Sunday, 27 February 2011

Bringing sustainable healthcare to the bottom of the pyramid; Big Pharma, small innovators, can either win the race alone?

In 2009, McKinsey’s Clay Chandler interviewed Sameer Sawarkar, founder and CEO of Neurosynpatic Communications, through what read like an enjoyable interview, Sawarkar spoke quite eloquently about ReMeDi—his low-cost telemedicine solution that aims to connect rural patients to urban doctors via the Internet. In essence the diagnostics tool, run by a local kiosk operator, sends key information to doctors often densely located in urban areas, who make a preliminary diagnosis for the patient. In many cases not only will this device connect patients to the doctors, but it will save cash poor and even time poorer rural dwellers both time and money and possibly even their lives.
Based in India, Sawarkar was driven by the desire to pragmatically tackle one the biggest problems in global health care delivery – delivering healthcare to the poor and rural dwellers in emerging markets. He cites ‘poor infrastructure, insufficient supply of skilled doctors, and dispersed poor populations’, chief amongst the barriers to delivering ‘sustainable healthcare’. Change the name to any other from any other emerging market and he could have been talking about at least 50 other countries in the world.
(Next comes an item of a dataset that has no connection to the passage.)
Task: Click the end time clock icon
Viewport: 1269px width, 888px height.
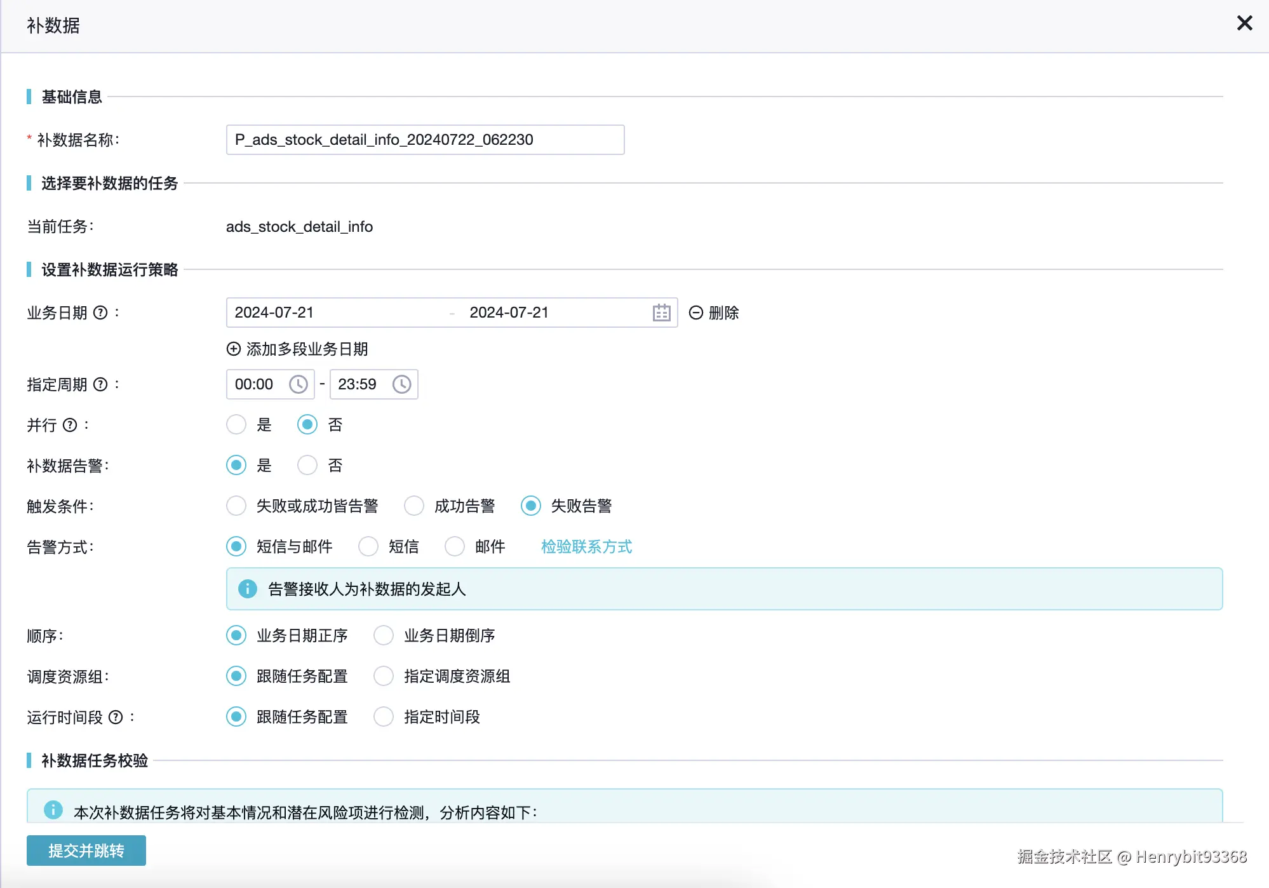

Fast forward to 2011, five hopeful big Pharma employees are standing before senior management presenting ‘healthconnector’ one of five innovation solutions that they hope will be given the go ahead for implementation. The team’s presenter a young MBA who had worked on a pilot project in one African country, skillfully went through the narrative of the presentation. He cited the number of healthcare professionals missing across Africa, gave comparative statistics showing access to doctors across the globe, demonstrated the time burden imposed on people in rural areas who sometimes had to travel for days before they could see a doctor, reminding the audience that some never made it, before moving on to the next slide. Then he unleashed ‘health connector’ on the unsuspecting members of the jury, ‘This is how we can start to make an impact on the healthcare needs of rural Africans, we bring the doctors to them’. Then he went quickly through the business model, financials and ended with presentation with a ticking clock and text emerging out of the slide PowerPoint animation fade style. ‘XXX numbers of children have died while I've given this presentation, the time to act is now’. Tugging on those heartstrings - It was his final call to action; the team probably thought that would drive the urgency and importance of the solution home. 30 minutes of Q&A after the 15 minute presentation, ‘healthconnector’ had had its moment of glory; it was time to wait for the verdict.
After a couple of hours of buzzing around the teams gathered to hear the verdict of the jury, it was good news for some but not for ‘healthconnector’. The biggest objection was ‘how are the already overburdened doctors going to cope with all the new patients?’ and a valid objection it was, but not one that should have stopped the proposed project in its tracks, particularly as the charitable arm of the big Pharma company quite ironically has a focus on building the capacity of healthcare workers and infrastructure in Sub-Saharan Africa. Given a little more thought and with some well thought through partnerships, it would not have been impossible to train other healthcare professionals to deal with what would have been basic triage, freeing up the time of the doctors to deal with more critical issues.
Now while it is impossible to tell how this faithful group of five would have fared in front of execs from some of the other big Pharmas, it does get one thinking about where the big innovations of the future in healthcare solutions are going to come from. Historically, big Pharma has focused on ‘products’, healthy product pipelines were, and to a large extent are all that matter. While it is slowly starting to use language like ‘affecting health outcomes’, many pharma execs still lose sleep over the state of their pipelines.
Younger, smaller, nimbler companies like Neurosynpatic Communications, which are even pharmaceutical companies, however don’t have the legacy or burden of this history. Their corporate cultures and structures haven’t evolved to focus purely on product; this probably gives them a higher chance of bringing game changing breakthroughs to the table. Breakthroughs which may not see much of the light of day if they aren’t backed by the big players, since businesses of healthcare business isn’t cheap and needs to be scalable.